'''

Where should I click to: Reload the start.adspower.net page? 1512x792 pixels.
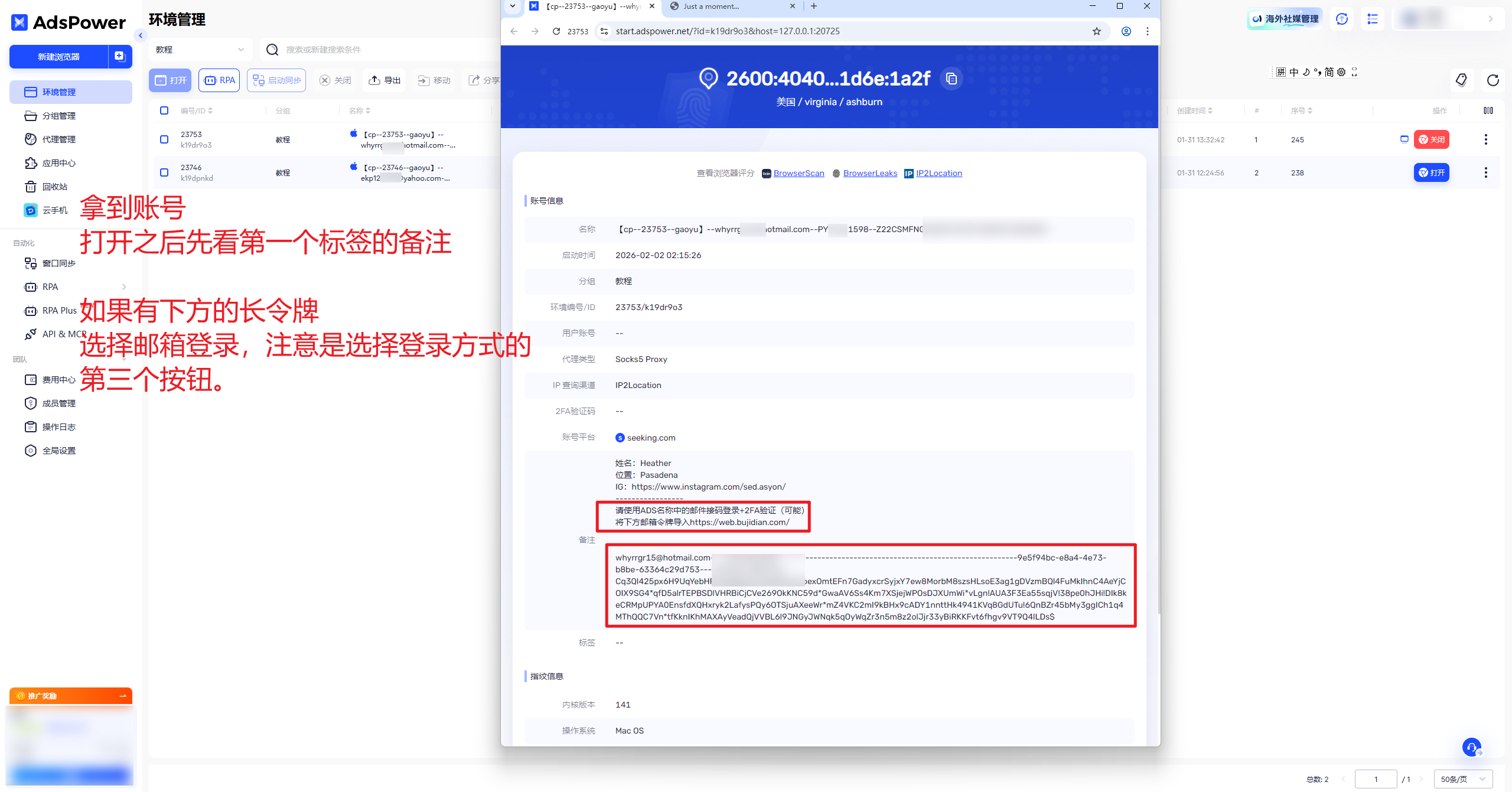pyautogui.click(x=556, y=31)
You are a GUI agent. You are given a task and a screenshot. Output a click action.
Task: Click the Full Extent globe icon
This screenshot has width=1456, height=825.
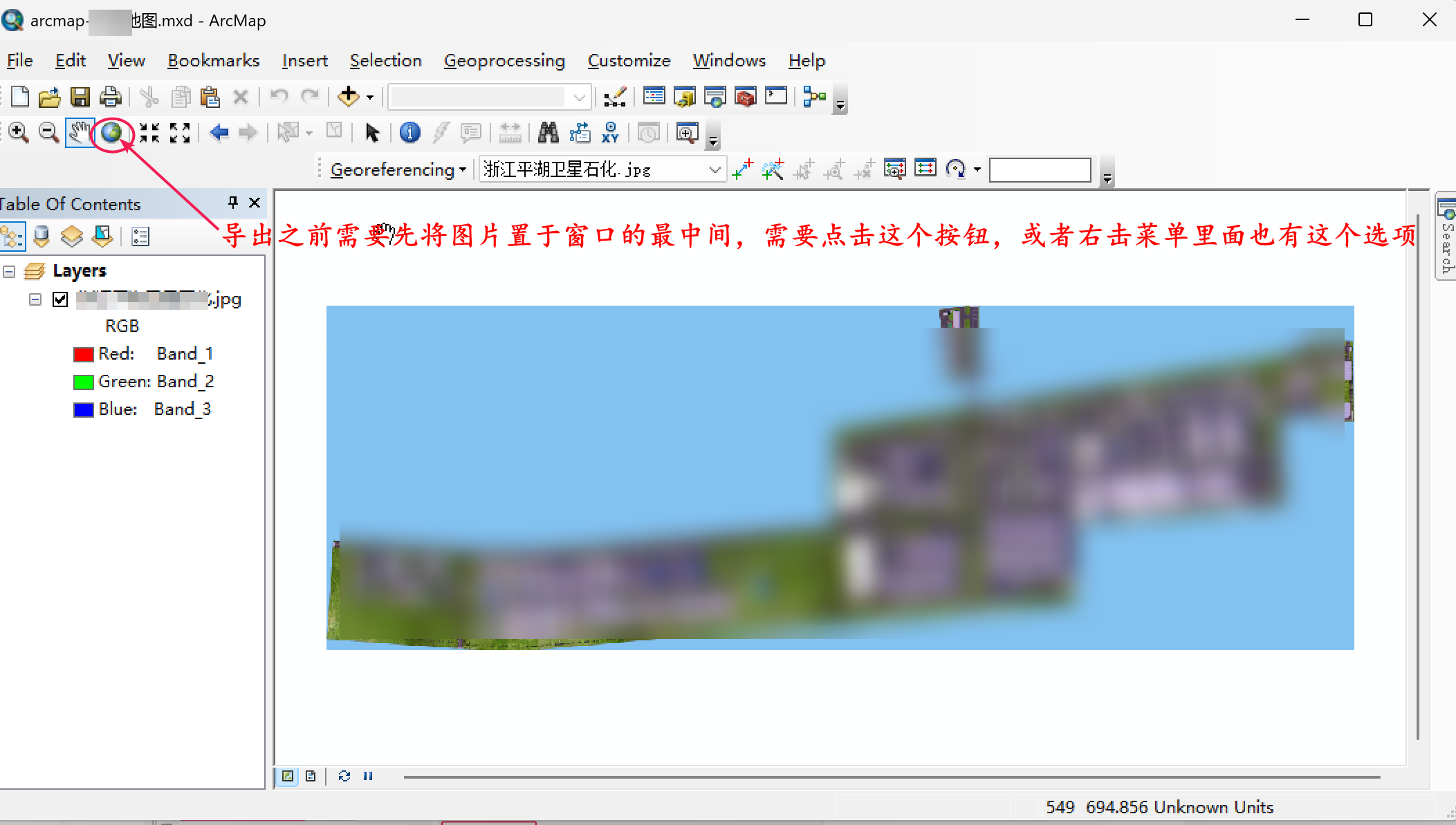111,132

'''

§ WORK TO COMPLETE:
Please repeat every line of the material above exactly and without its pictures.

§ WRITTEN ANSWER:
Where should I click to: Reload the start.adspower.net page? 1512x792 pixels.
pyautogui.click(x=556, y=31)
You are a GUI agent. You are given a task and a screenshot. Output a click action.
Task: Click the Full Extent globe icon
This screenshot has width=1456, height=825.
111,132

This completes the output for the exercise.